In the material below, find the line with "You are a GUI" and the line with "Given: Open the three-dots more options". Output exactly those two lines and all lines between them, leaving out pictures.

(Information shown begins)

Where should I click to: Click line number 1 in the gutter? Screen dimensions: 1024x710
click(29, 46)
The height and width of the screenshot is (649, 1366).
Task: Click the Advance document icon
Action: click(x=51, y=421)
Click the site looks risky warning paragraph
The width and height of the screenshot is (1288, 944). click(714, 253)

(Information shown ends)
(Information shown begins)

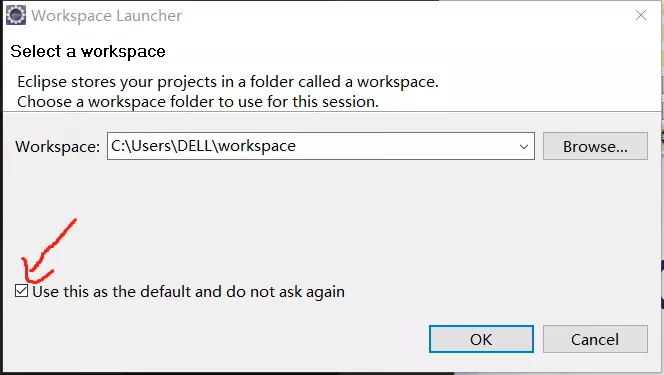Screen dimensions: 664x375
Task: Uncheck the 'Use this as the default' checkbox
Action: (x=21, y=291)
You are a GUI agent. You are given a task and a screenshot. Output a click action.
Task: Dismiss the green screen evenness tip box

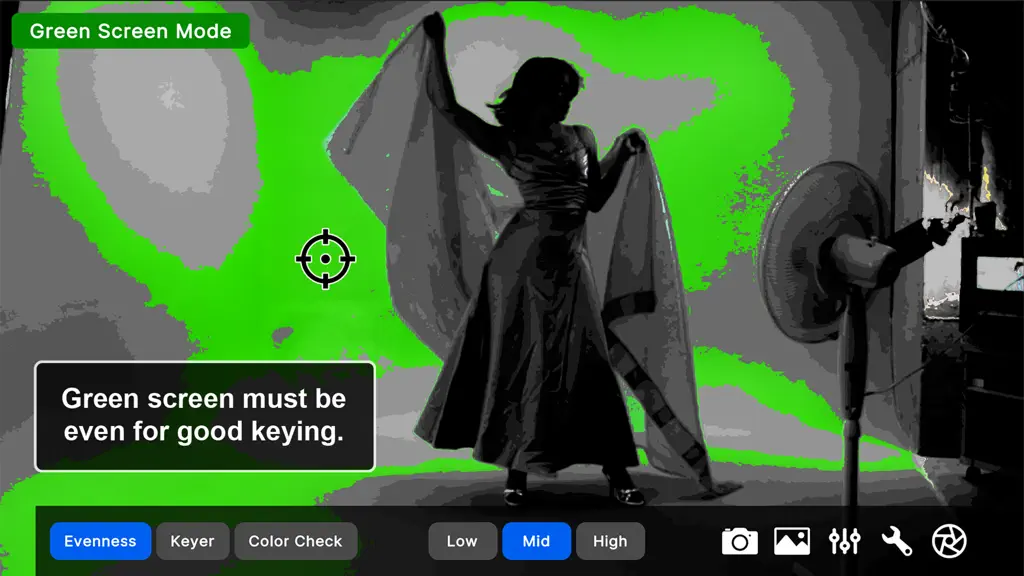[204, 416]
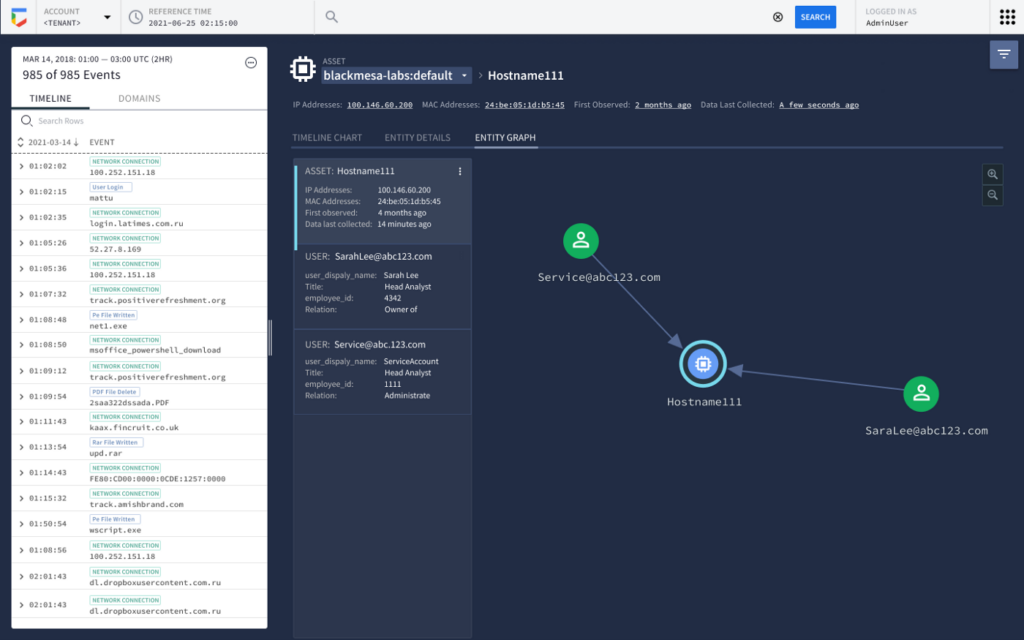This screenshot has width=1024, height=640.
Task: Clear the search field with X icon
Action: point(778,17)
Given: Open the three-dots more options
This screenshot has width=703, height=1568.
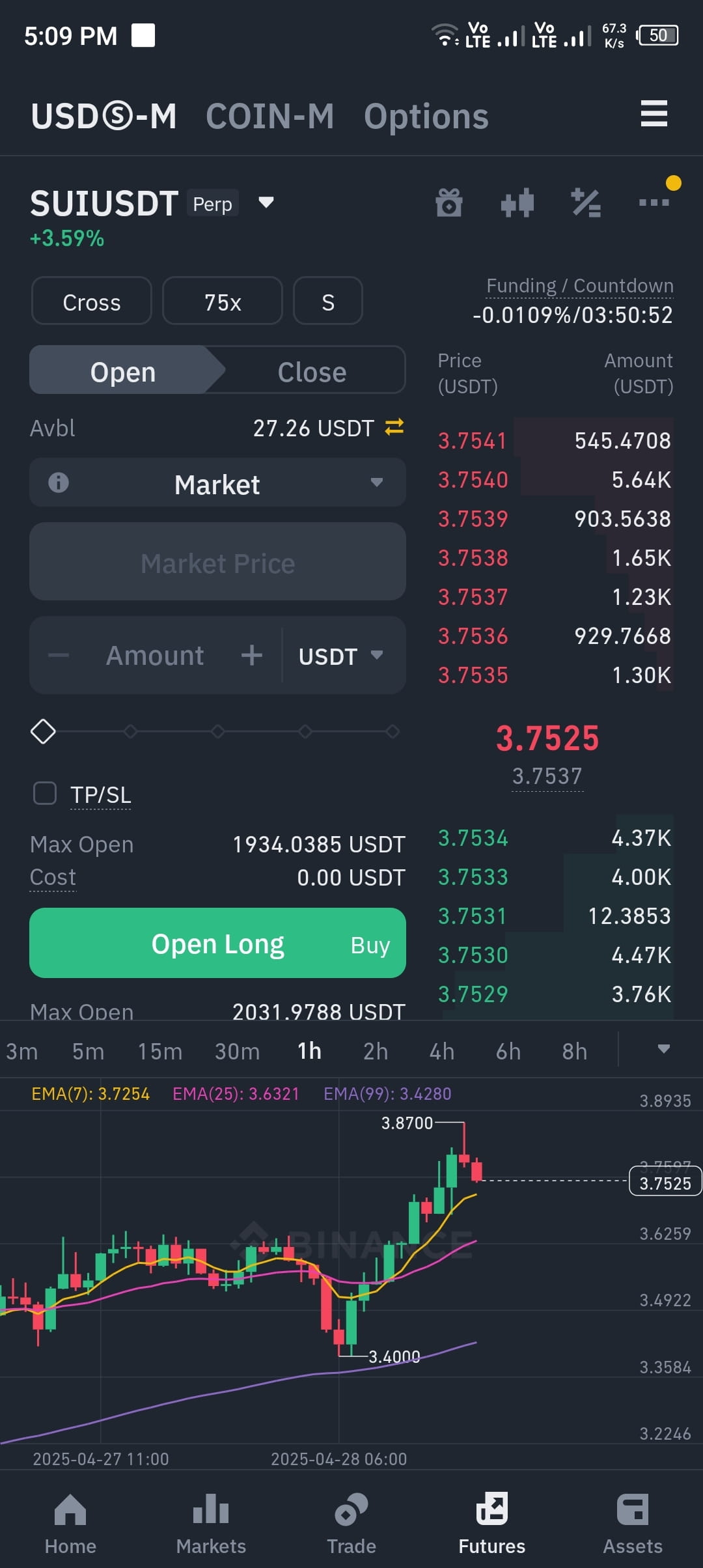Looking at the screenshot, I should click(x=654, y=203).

(Information shown ends)

**Task output**
You are a GUI agent. You are given a task and a screenshot. Output a click action.
Task: Dismiss the green screen evenness tip box

[204, 416]
This screenshot has width=1024, height=640.
Task: Clear the search field with X icon
Action: point(778,17)
Given: Open the three-dots more options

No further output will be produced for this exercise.